- Task details -
Print exactly the lines from the one containing "Where should I" through the last line of the records below, both included, and nothing else; omit any pictures.

□ □ □ □ □

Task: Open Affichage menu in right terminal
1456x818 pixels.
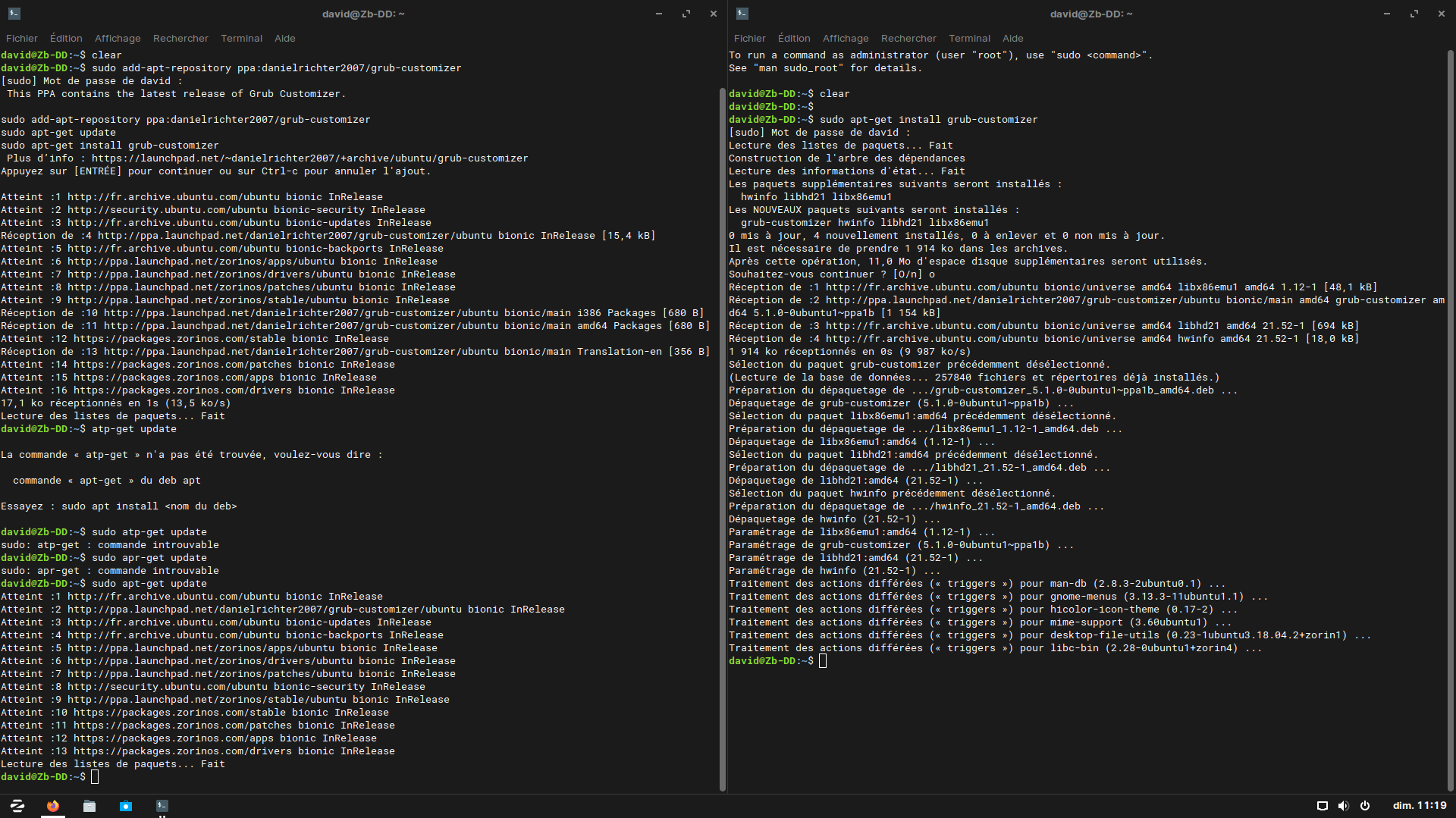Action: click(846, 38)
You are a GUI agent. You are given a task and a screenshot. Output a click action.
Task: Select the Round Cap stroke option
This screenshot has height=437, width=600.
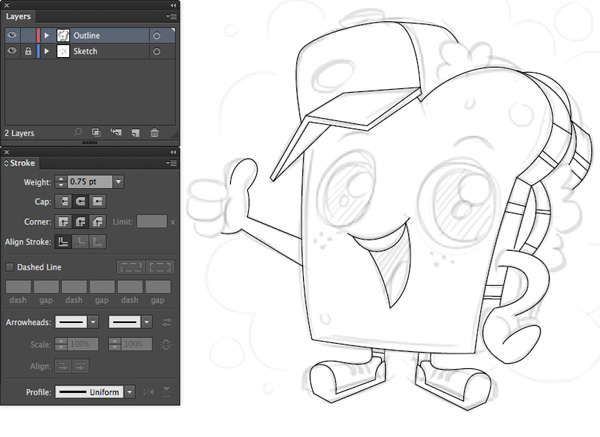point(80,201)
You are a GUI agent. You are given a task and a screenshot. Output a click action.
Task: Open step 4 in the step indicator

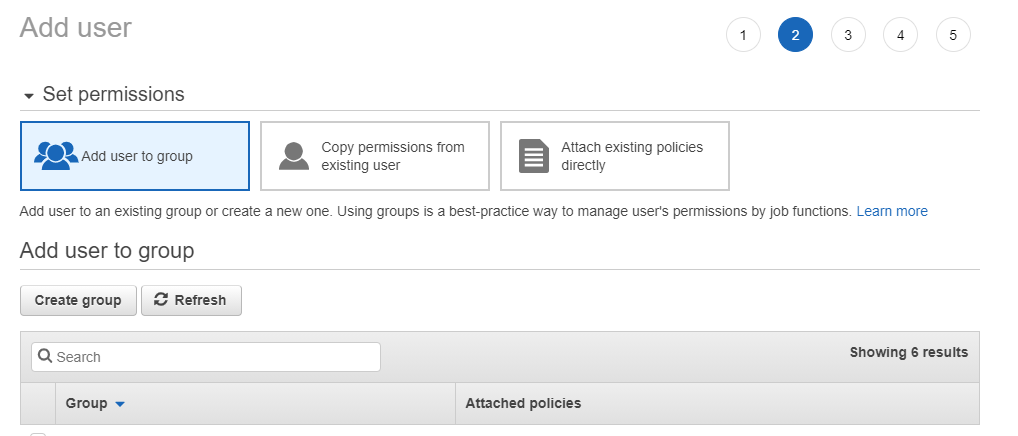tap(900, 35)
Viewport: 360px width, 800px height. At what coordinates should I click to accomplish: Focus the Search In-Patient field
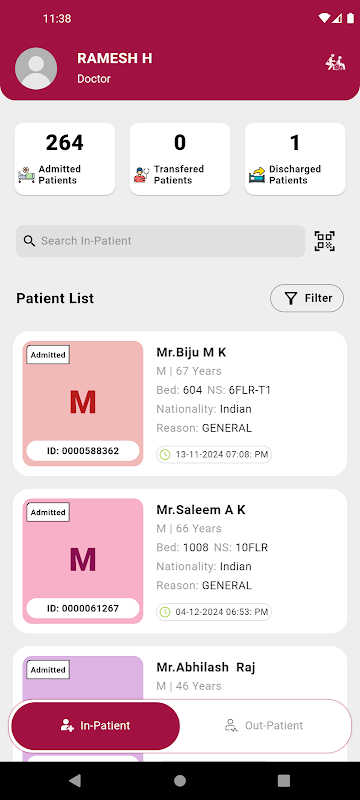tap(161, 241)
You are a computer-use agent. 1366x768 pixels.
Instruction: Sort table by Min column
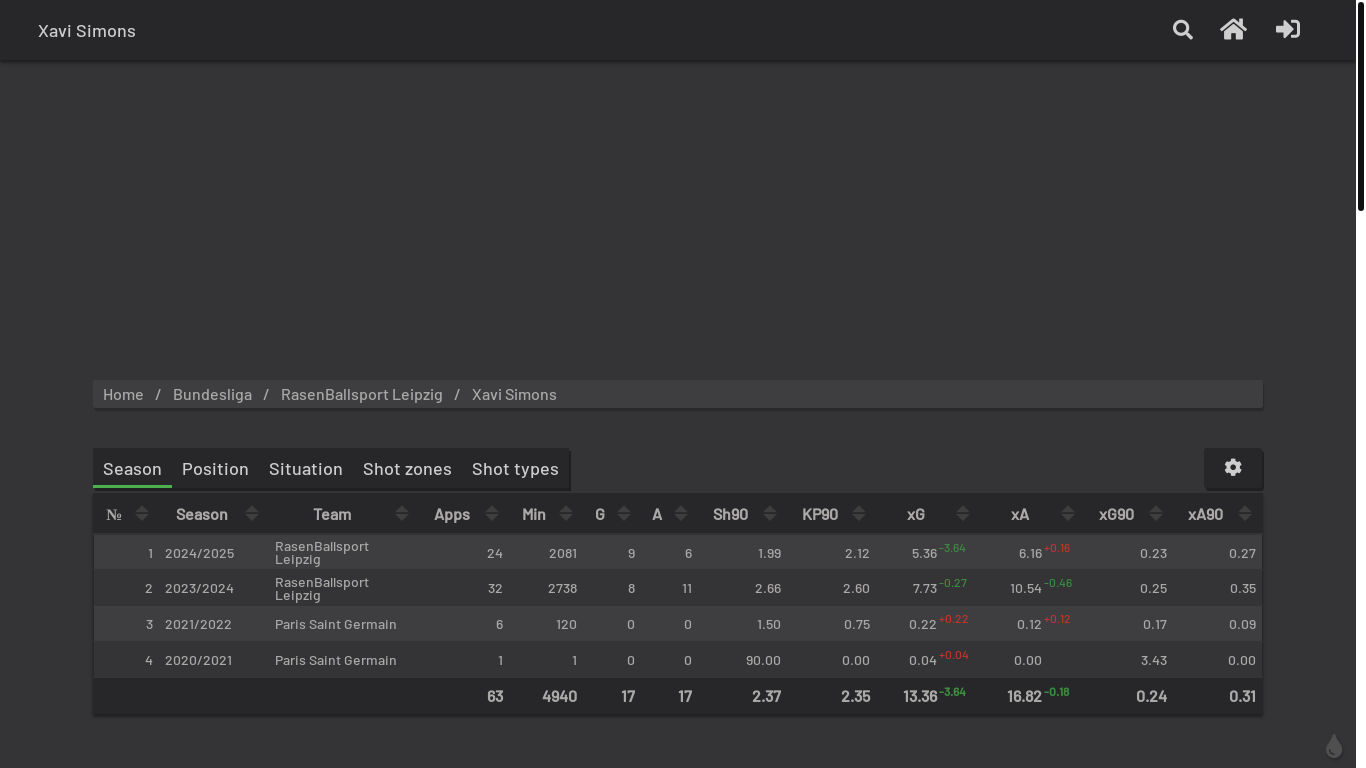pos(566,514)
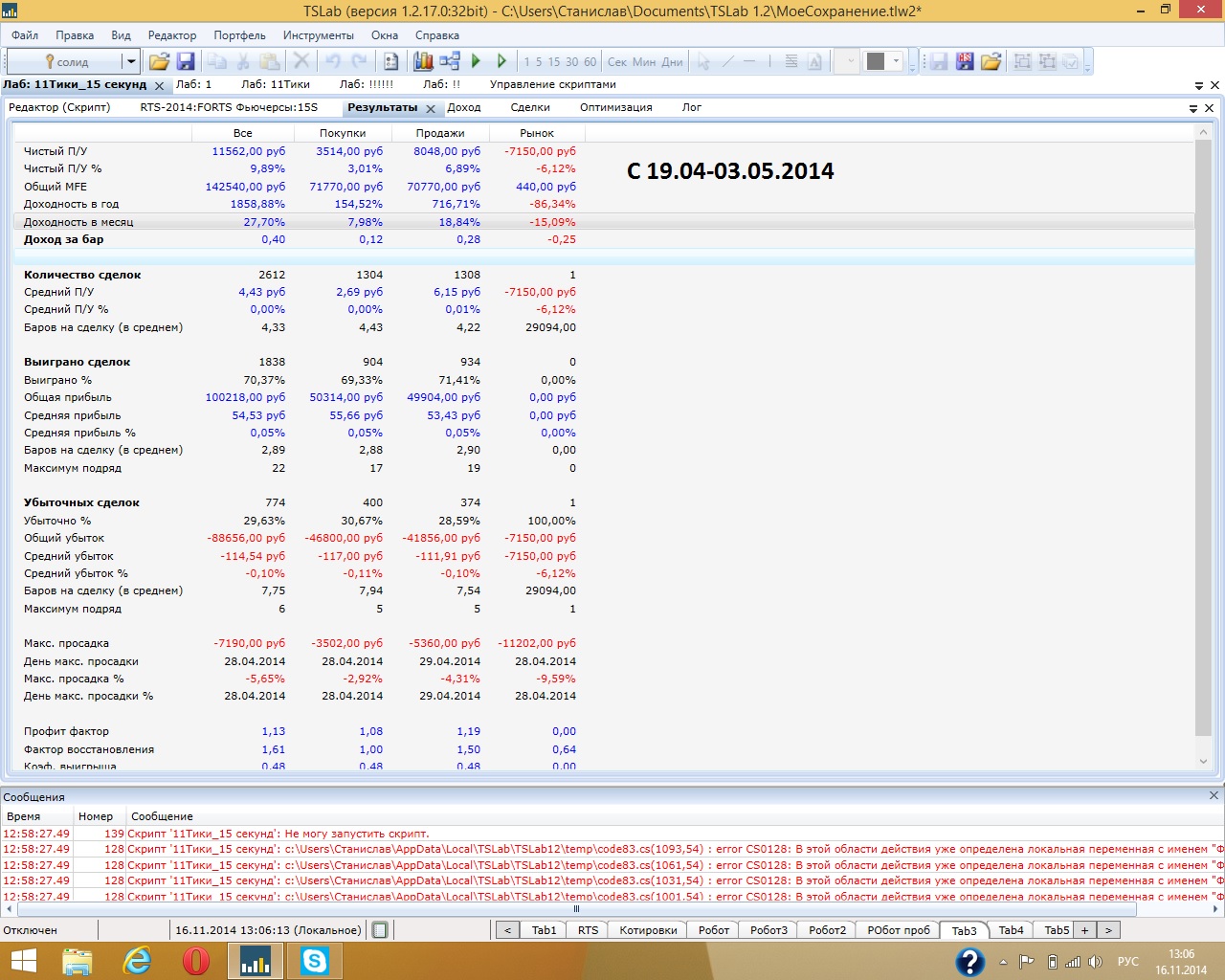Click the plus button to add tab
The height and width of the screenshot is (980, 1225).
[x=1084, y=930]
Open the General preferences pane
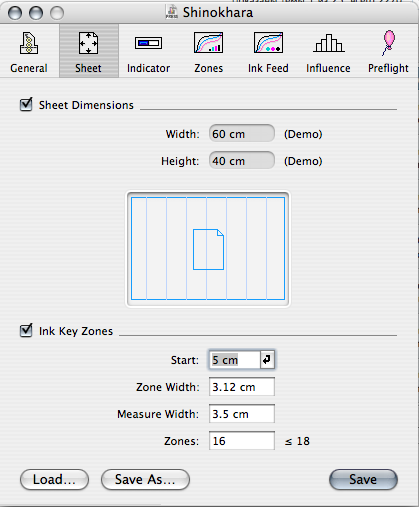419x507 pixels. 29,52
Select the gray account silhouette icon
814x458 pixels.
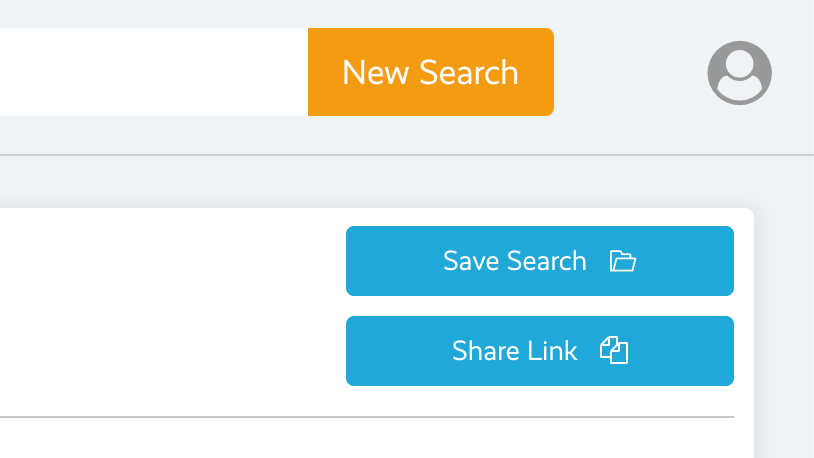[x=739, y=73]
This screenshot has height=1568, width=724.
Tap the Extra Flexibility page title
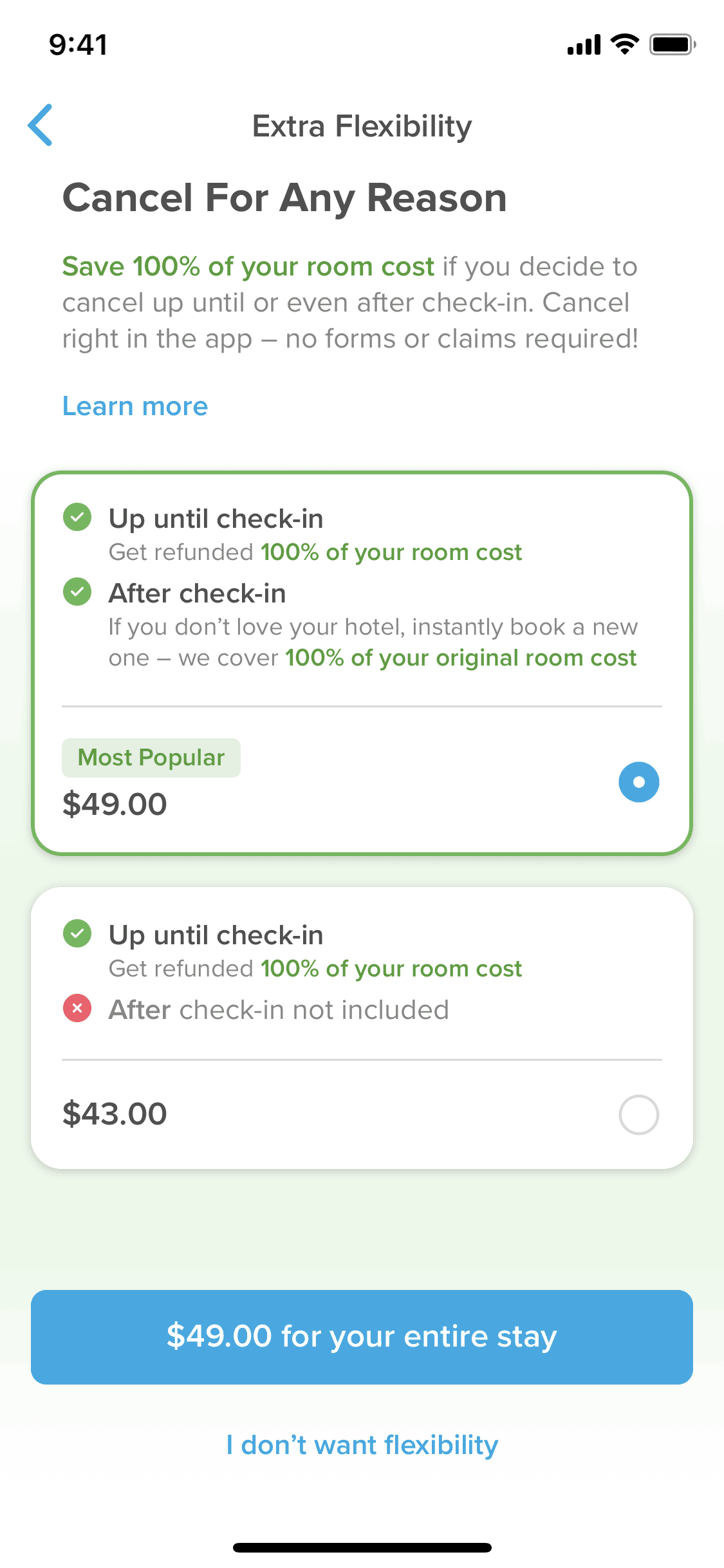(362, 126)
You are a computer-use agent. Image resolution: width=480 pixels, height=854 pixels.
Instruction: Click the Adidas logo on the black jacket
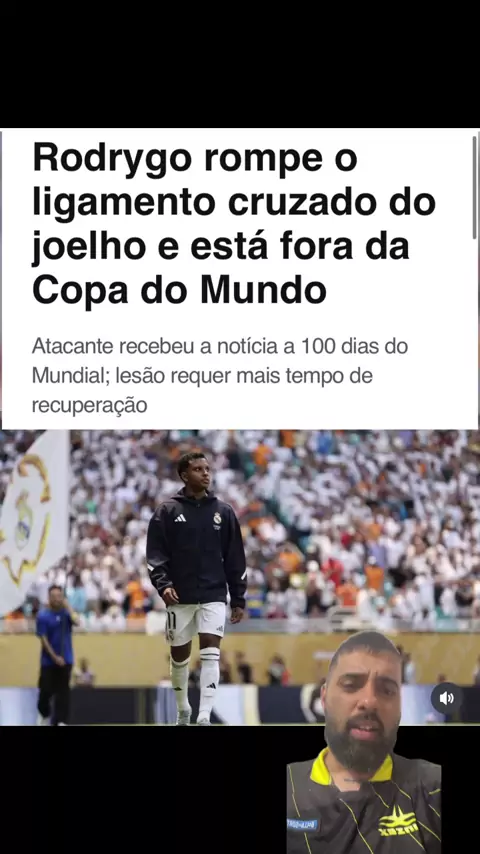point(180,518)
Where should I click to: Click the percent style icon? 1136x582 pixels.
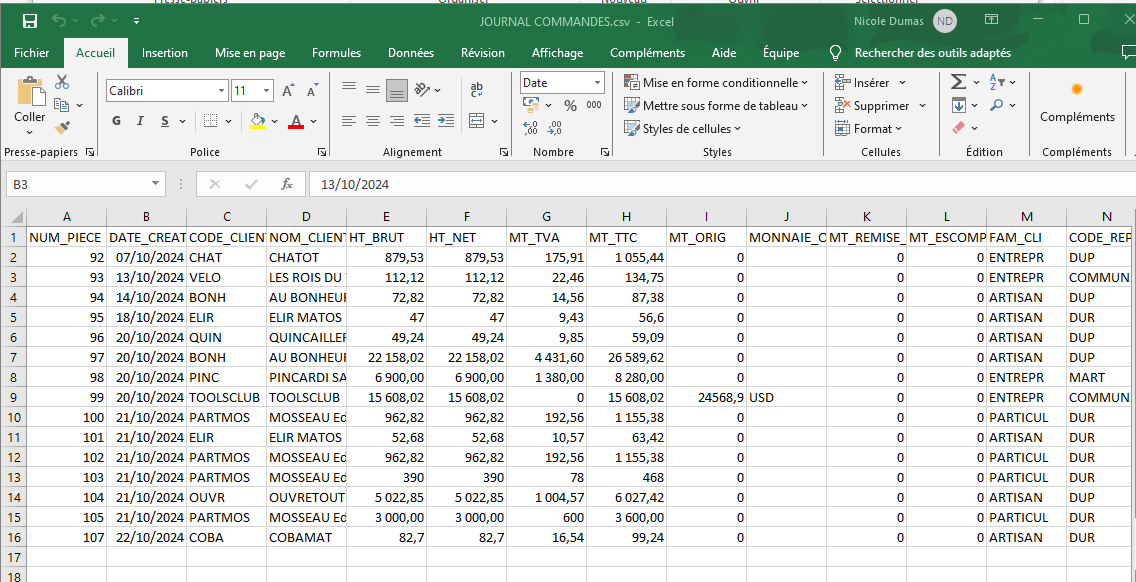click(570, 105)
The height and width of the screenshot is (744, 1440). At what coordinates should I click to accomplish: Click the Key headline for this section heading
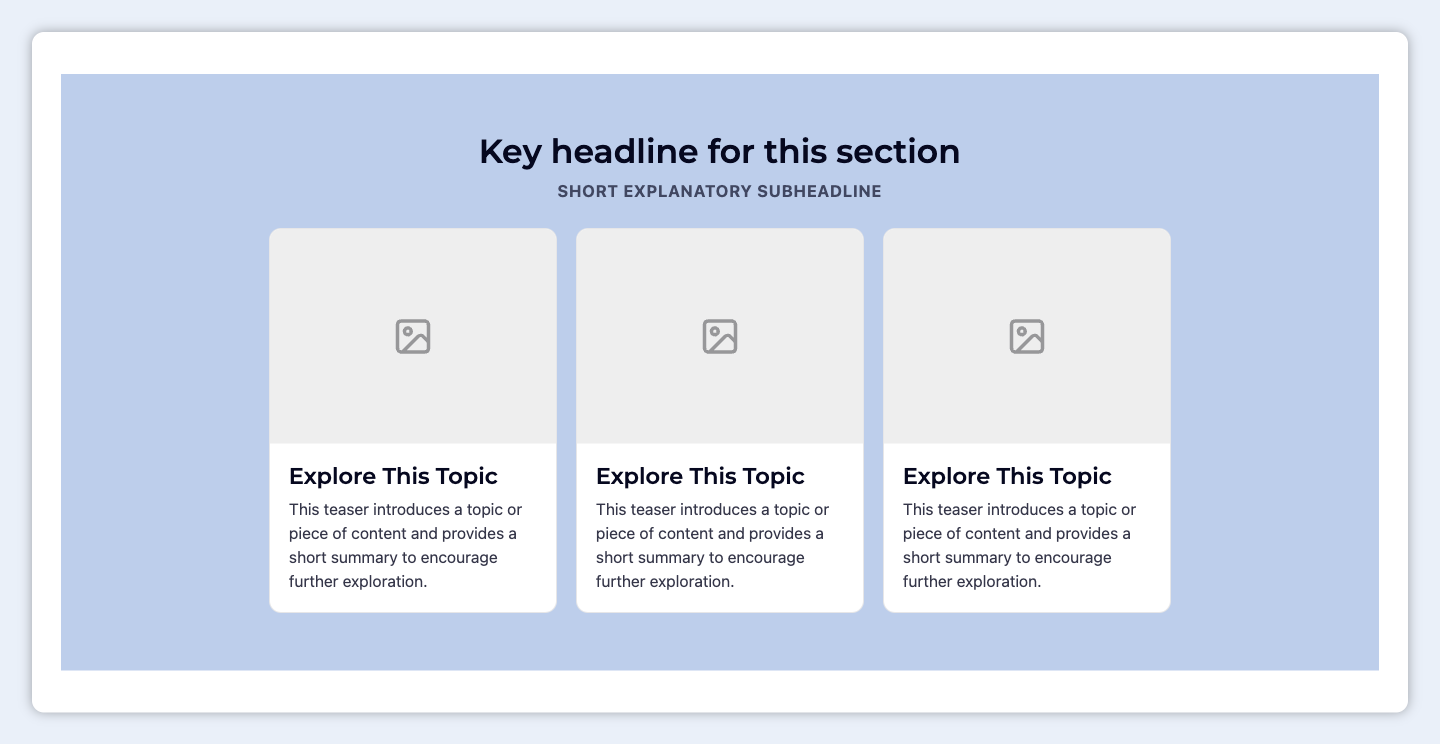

□ □ □ □ □

- Written solution -
Where should I click to: Click the percent style icon? 1136x582 pixels.
click(570, 105)
The height and width of the screenshot is (744, 1440). At what coordinates should I click to accomplish: Click the Key headline for this section heading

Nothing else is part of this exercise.